Почему– то мерещится танк с пробитой лобовой броней, стоящий на опушке молодого соснячка близ Инши. Сто раз он в него лазал, крутил наводку пушки, отвинчивал триплекс, вставленный в смотровые щели. А потом вдруг обнаружил на стенке высохший кусок ложи с русыми волосами. Больше он в тот танк не ходил, но много думал о башнере, который ловил в прицел немецкую пушку с ее столь опасным даже для лобовой брони стволом, -ловил и чуть-чуть опоздал. Кто он был, этот парень?

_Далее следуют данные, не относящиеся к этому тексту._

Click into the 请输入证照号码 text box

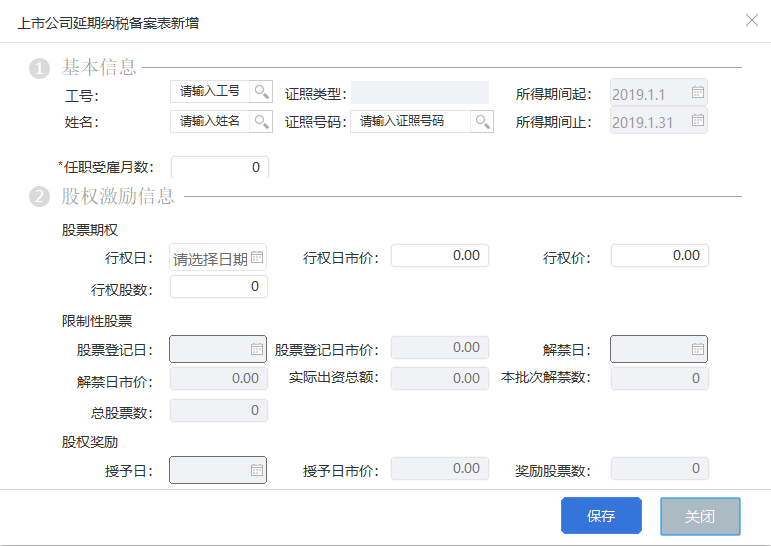coord(411,121)
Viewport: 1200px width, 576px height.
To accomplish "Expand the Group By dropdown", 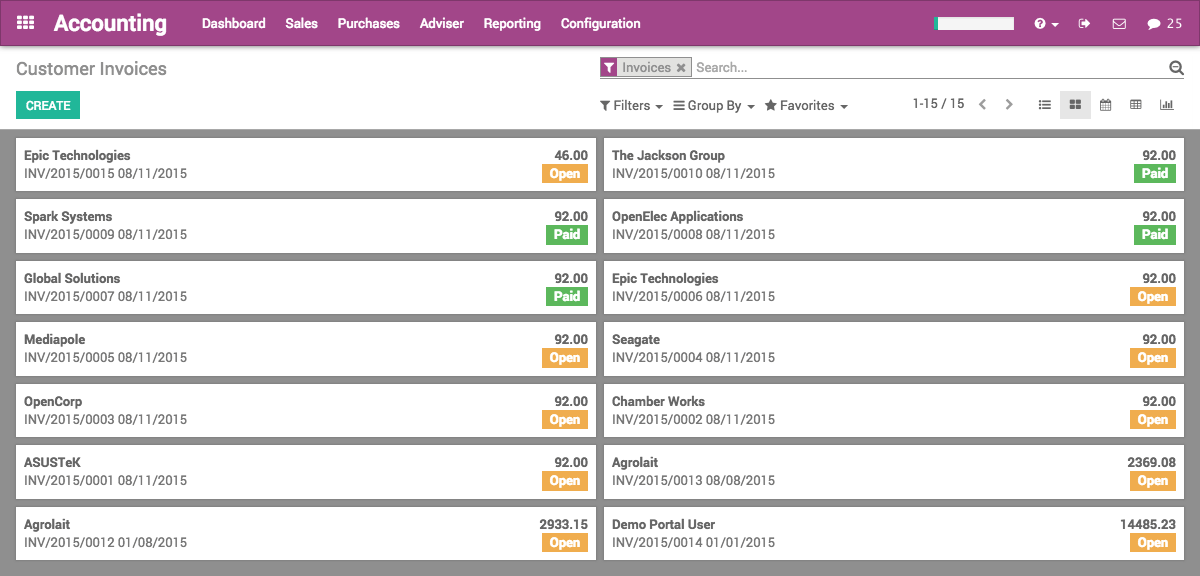I will 712,105.

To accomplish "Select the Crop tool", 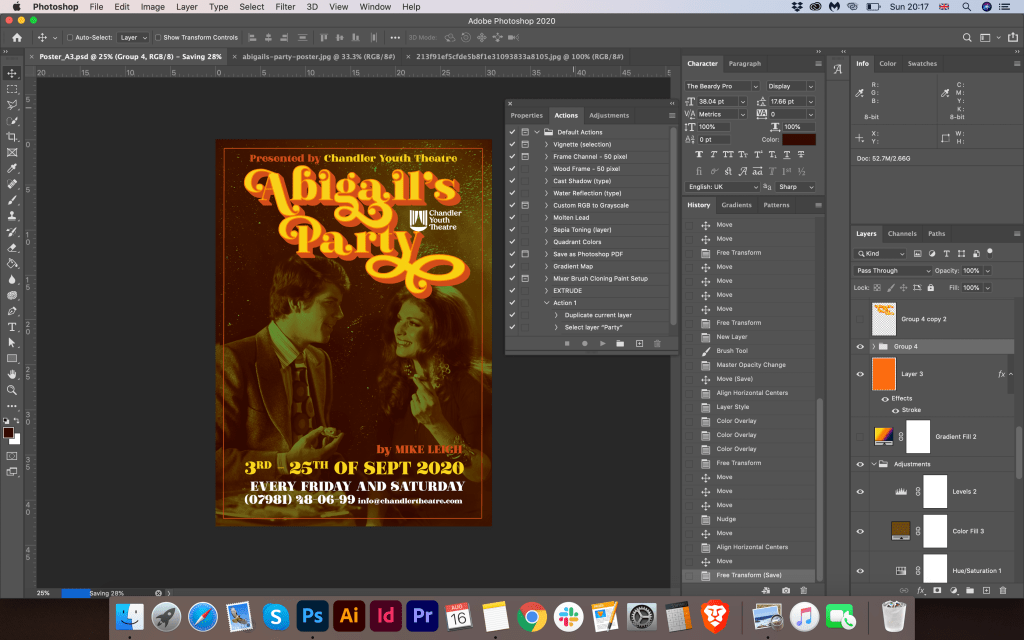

И грезятся танковые бои под Обоянью, когда дым от горящих машин, казалось, коптил легкие летние облака и земля гудела, как от подземного пожара. Потом Димка со сверстниками бегал на место побоища, заползал в люки танков. Некоторые были еще горячие – долго тлела солярка. Пацаны приносили в село богатые трофей, менялись, продавали часы старикам, Но трофеи забылись, а остались в памяти боевые машины да еще боль: битых фашистских машин было меньше. Радость от того, что немца погнали, была пополам с горечью. Он хорошо уже изучил «тигры» и «фердинанды» – они тоже были на поле и знал, что их удлиненные конструкторами к этому времени восьмндесятивосьмимиллиметровки бьют прямой наводкой почти на два километра. Ребята ползали по темным утробам наших танков, орали что-то, выползали из донных люков, вращали башни, что-то отколупливали, отвинчивали, а Димка не мог сразу решиться присоединиться к ним. Он гладил теплые бока танков, смотрел на траки, разлетевшиеся от разбитых снарядами гусениц, обгоревшие шлемы, остатки комбинезонов, проржавевшие бурыми, сухими уже пятнами. Он недавно видел ребят, что были хозяевами живых, новых, свежеокрашенных зеленовато-коричневой краской машин. Танкисты дозволяли ему лазать по броне, пускали вовнутрь, в тесную, угловатую и темную глубь, где даже ему было трудно повернуться, чтобы не наставить шишек, Хотелось немедленно выскочить к свету, воздуху. А как же им – в движении, в грохоте, когда тело подскакивает от сотрясения, когда нутро машины наполняется дымом и гарью от стрельбы и движения? А если поползет к ногам огонь, если из моторного отделения рванет.пламя – вот к этим тесно вставленным в боеукладки снарядам, к патронным лентам, гранатам? Внутри танк не выглядел таким грозным и безопасным, как снаружи: Он казался ловушкой. Димка представил себя жучком, заползшим в спичечный коробок, который брошен в костер. В танке его охватывал безотчетный страх. Он бывал под артиллерийским обстрелом, под пулеметным огнем, под бомбёжкой, знал спасительную силу земли; с ее ложбинками, канавками, холмиками, кустами, земля прекрасно создана для спасения живого существа – была бы воля жить и немного умения, ловкости, предчувствия. Танк отнимал у его маленького, но юркого и сообразительного тела свободу, а свободу Димка ценил и любил превыше всего.